We parted. The next morning I was back in the army again.

I'm really really drawn to her physically, but her stiff character eliminates any possibility of us ever dating seriously again.

Should it be my problem that she cheats on Dima with me? I don't know. This is wrong, I shouldn't let her cheat like that. Either way, I'd better move on and find myself someone.

22nd December, 2005

A radio show called "Mother's voice" will arrive here tomorrow. It's a show that interviews soldiers all over the country. They broadcast it on "Galei Tzahal".

Tonight I received a phone call from the show, a woman told me she was informed that I have a good story to tell. Apparently, someone from the battery had told them about my relationship with Angel. Oh man, I've never been interviewed, let alone live on the radio! Yet, somehow I couldn't say no.

Something else worries me though... Where is Angel? She hasn't replied to me for over 3 weeks. I've tried calling her on the phone, but she doesn't answer it. Has something happened to her? No!
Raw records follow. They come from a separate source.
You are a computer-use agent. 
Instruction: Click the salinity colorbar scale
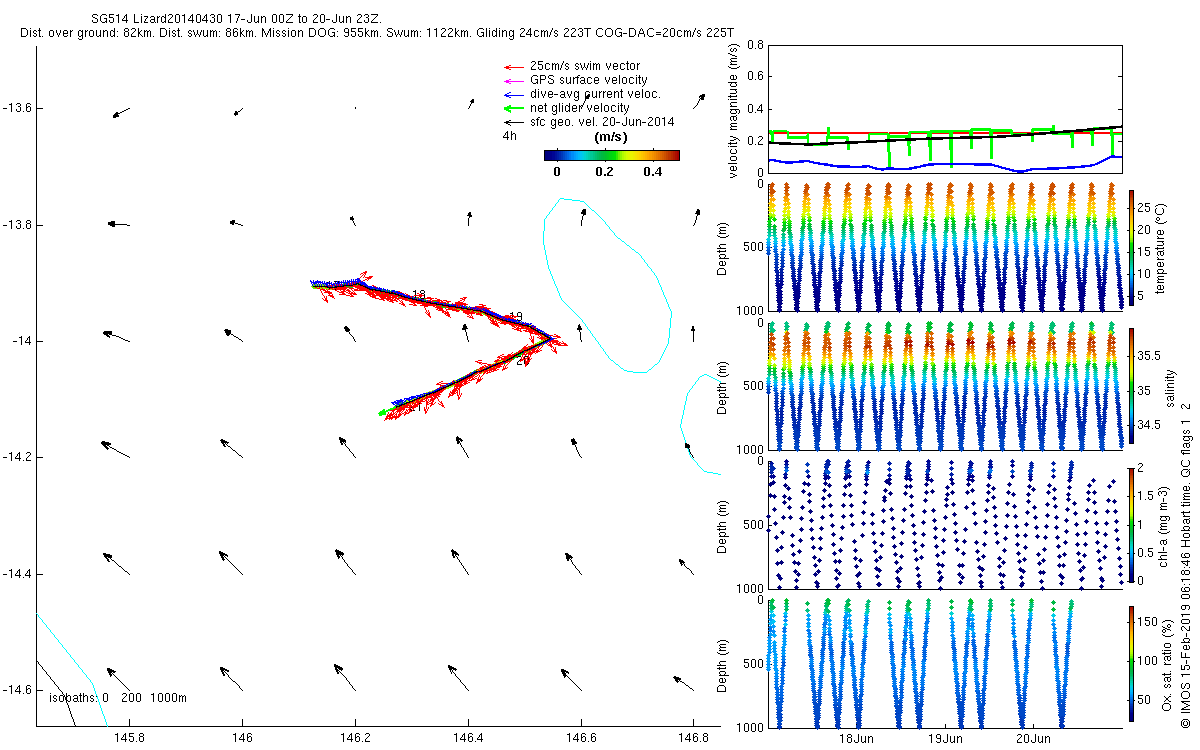coord(1132,385)
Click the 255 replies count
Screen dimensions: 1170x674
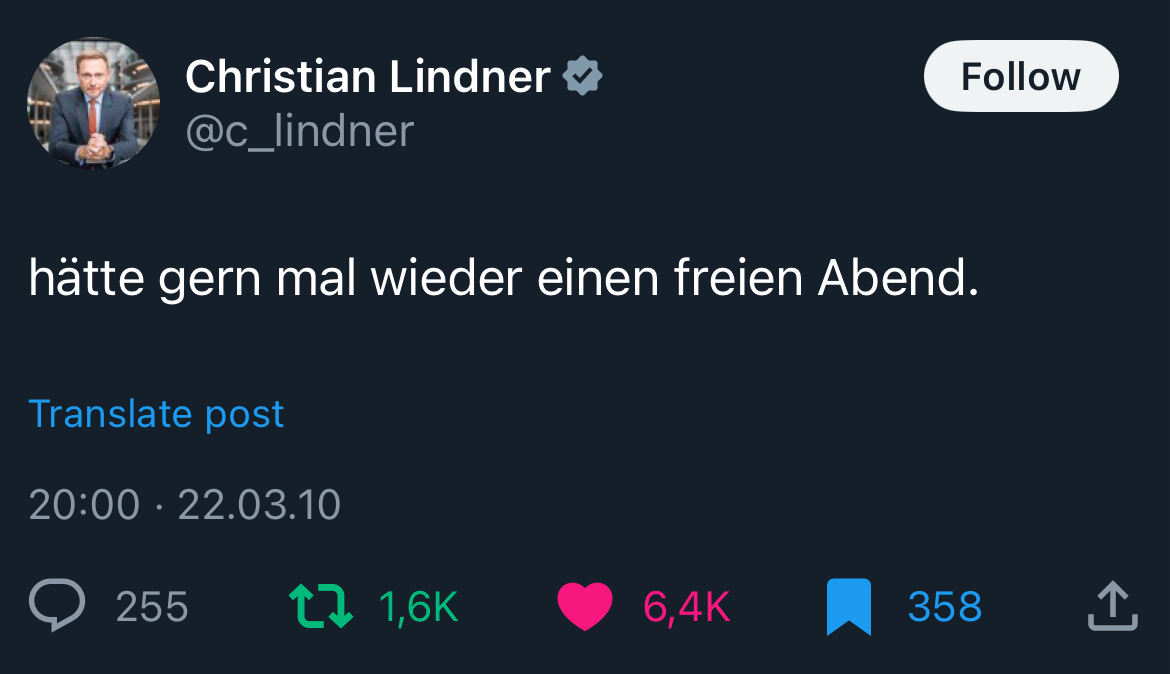(152, 607)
I don't care anymore if she has some bad news to tell me, I just want to know that she's alright.

23rd November, 2005

The radio crew has arrived to our base. We all gathered up in the dining room at 11am. My broadcast was about to begin at 12:30pm.

We had only 2 minutes to get ready. Me and Gil were up next. Gil was interviewed first. He talked about his relationship with Daniela, our battery secretary.

At the beginning it feels so tense, but once you start talking, you gain confidence and it even feels great!

Tami, the show hostess, asked me about how I've met Angel, what brought us closer together, our common interests and my trip to Germany. It was hard to explain everything briefly in a very short time interval, but I tried my best. Overall, I think it wasn't bad.

Only after my radio appearance was through have I realized that most of the soldiers were laughing the whole time. I couldn't believe it, but somehow I didn't really care.

The radio show gifted the battery with thermoses, t-shirts and a big TV screen.

24th December, 2005

Angel's absence has been bothering me a lot lately. I couldn't help but think of the worst. I couldn't take it anymore!

My mom kept Angel's home number somewhere. She wrote it down just in case, when I flew to Germany to meet her.

I called her home. Her brother had answered the phone after a few calls. He handed the phone over to his mom. She said Angel's out with friends, that she's alright. I thanked her and wished her a merry Christmas.

Phew! That's all I needed to know. But I still wonder why she doesn't talk to me...

25th December, 2005

I called her again. No answer. I called her home - Her mother answered, said Angel's in the shower.

A few minutes later I received a message from Angel: "Please don't call me at home again." Geez! "Ok. When can I call you then? I wanna talk to you." She wrote that I can call her mobile in a few minutes.

I could finally talk to her... She told me how she plans to quit her job, because her manager gets on her nerves and mistreats her. When I asked her why she didn't reply to my e-mails, messages and phone calls, she gave me the following explanation: when at work, she can't use her phone and she'd always forget to write or call back and she hasn't checked her e-mail for a very long time.

Of course I really wanted to believe that it's all a series of coincidences, but something didn't feel right. There was obviously more to it. I wish I knew what exactly.

If she really loved me, she would think about me and wonder how I'm doing, if I'm alright. But she didn't. It's like she doesn't care anymore!

We've known each other for 2.5 years. She'd always let me know how much she loves me, but not anymore. Maybe I'm wrong. I really want to be wrong about this, but since November it's no longer the same. Could it be that she no longer loves me? Could this be the end to our relationship?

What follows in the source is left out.